Interesting Case of SSIS Failures
We had an interesting case of SSIS failures recently where the cause ended up being improved performance. Yes, improved performance caused the package to fail almost every run. We migrated the application to newer, better hardware resulting in overall improved performance of all ETL activities. Prior to the move to new hardware, one particular SSIS package was successful every run. Not so after the move.
How to troubleshoot?
The cause of the failures were easily apparent. The package pulls data from 3 different environments (Staging, PPE, and Production). For PPE and Production, it was pulling data from replica servers, but there was no replica server in Staging. In Staging, it pulls data from the log shipping server that is in stand-by mode. The log shipping restores are scheduled for every 15 minutes, and they knew that they had to keep any queries hitting the server to no more than 10 minutes. They had done that successfully. On the new hardware, the package was failing because it was querying the Staging server when the next log shipping restore would start thus disconnecting the package.

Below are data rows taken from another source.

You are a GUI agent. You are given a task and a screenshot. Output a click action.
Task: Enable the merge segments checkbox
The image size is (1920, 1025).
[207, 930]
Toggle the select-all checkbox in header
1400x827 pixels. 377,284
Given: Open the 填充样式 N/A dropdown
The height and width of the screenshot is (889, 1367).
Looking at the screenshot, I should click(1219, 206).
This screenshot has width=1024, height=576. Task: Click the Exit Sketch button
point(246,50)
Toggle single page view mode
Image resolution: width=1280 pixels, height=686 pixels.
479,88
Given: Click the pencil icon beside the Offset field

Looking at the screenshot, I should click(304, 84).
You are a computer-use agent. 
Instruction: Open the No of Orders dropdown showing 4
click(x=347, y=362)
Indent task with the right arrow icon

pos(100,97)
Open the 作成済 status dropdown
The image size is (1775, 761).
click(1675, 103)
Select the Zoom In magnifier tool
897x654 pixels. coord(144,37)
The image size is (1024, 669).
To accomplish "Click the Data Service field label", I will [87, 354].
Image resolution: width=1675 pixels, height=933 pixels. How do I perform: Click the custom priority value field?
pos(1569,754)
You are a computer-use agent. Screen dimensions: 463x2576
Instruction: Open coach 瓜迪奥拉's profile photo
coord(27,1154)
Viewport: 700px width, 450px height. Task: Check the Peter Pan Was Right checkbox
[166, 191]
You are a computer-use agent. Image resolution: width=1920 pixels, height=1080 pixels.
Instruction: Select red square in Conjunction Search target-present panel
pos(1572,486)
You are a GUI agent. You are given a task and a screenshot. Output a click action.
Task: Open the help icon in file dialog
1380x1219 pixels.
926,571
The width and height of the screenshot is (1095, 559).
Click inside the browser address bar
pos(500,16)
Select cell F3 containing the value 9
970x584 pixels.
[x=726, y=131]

Immediately, the thoughts were that the package was running longer causing the queries to take too long on staging. However, the few times that it succeeded (3 times in 4 days) indicated that this was not the case. When it was successful, it completed in about 12 minutes. Still that didn’t make sense. Even at 12 minutes, it still ran over into the next log restore and so did the successful attempts on the old server. I verified that the log restores were all occurring at the scheduled time and were taking about 2 minutes each time. There was no deviation in the log restores whether the package failed or succeeded.
So What Next?
The next step was to take a close look at the SSIS package and determine exactly what was happening. The developer of the package came up with a theory on the cause of the failure based on the timeline of the tasks in the package. There were a lot of steps to the package, but to simplify the explanation, it does 3 basic things. First, it pulls data from the Staging environment. Then it pulls data from the PPE and Production environments. And lastly, it pulls some additional data from the Staging environment. The theory was that when the package was running longer, the log restore on the Staging server would occur during step 2 of the package when it was querying data from PPE and Production. On the newer hardware, the package was running faster, and it would already be on step 3 by the time the log restore occurred. On the old server, we were receiving the benefit of lucky timing, and on the new server, we were not. Subsequent testing proved this theory correct.
The following timeline diagram demonstrates the behavior we were seeing.
Click to enlarge
The Mitigation and the Fix
For short-term mitigation, I changed the restore schedule on the Staging server to every 30 minutes. The backups and file copies still occur every 15 minutes, only the restores are delayed. This gives a bigger window in which to complete the data pull. This is merely a short-term mitigation. The developers filed a bug for the package and expect to have a new package ready for deploy in their next release that can complete within the 15 minute window at which time the log shipping restore will resume its original schedule.